Exercise brief:
When you restate the data, keep every word as it is and drop the images.

Records for this exercise:
•••
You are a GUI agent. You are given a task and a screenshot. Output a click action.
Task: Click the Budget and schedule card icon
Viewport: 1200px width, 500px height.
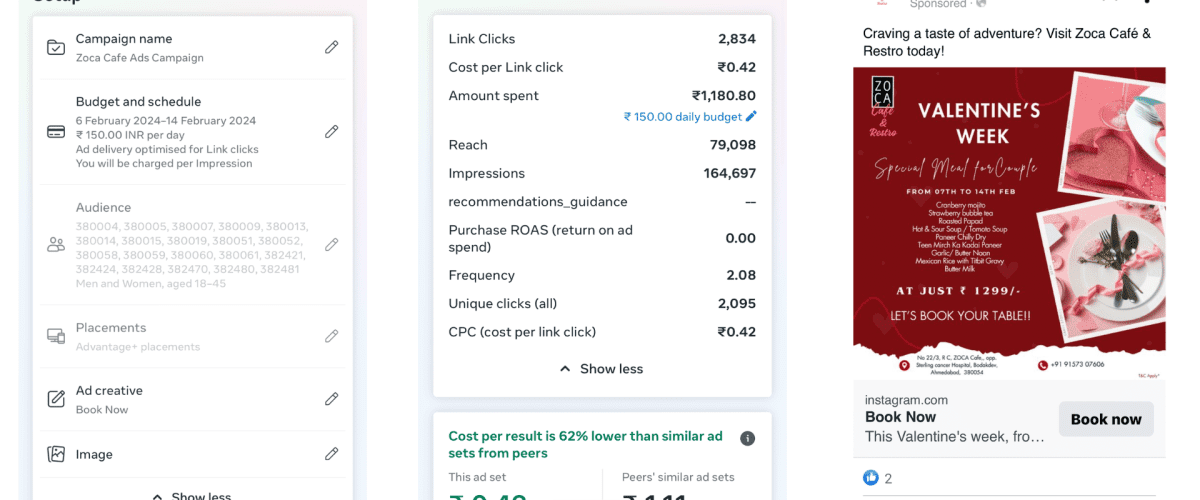[x=56, y=132]
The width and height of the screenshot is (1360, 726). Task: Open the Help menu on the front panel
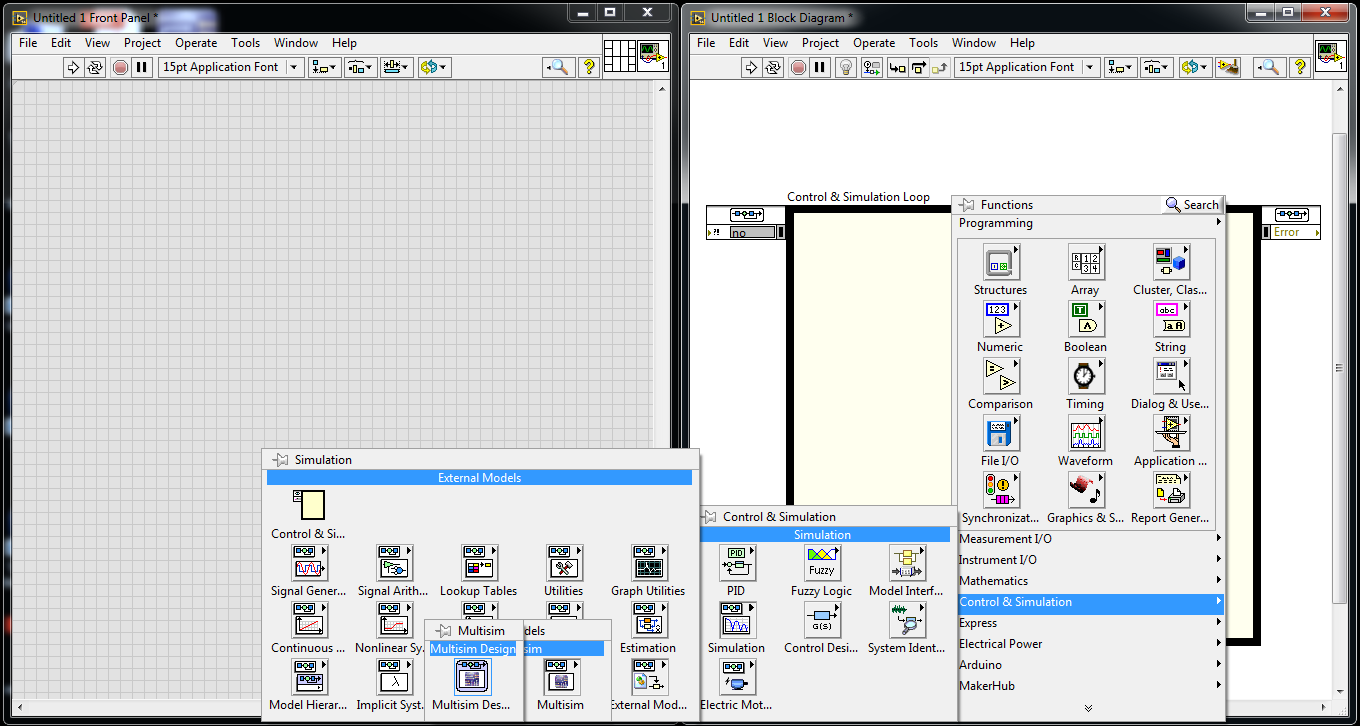pyautogui.click(x=344, y=43)
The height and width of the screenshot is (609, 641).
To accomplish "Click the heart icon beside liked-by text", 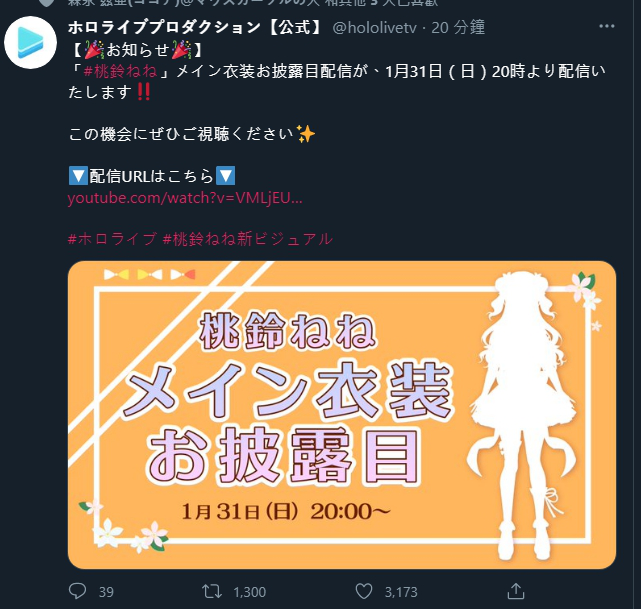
•••
Task output:
You are a GUI agent. You are given a task and a screenshot. Output a click action.
Task: Click the Budget and schedule card icon
Viewport: 1200px width, 500px height.
[x=56, y=132]
The width and height of the screenshot is (1360, 726). Task: Open the Help menu on the front panel
pyautogui.click(x=344, y=43)
The height and width of the screenshot is (609, 641).
To accomplish "Click the heart icon beside liked-by text", 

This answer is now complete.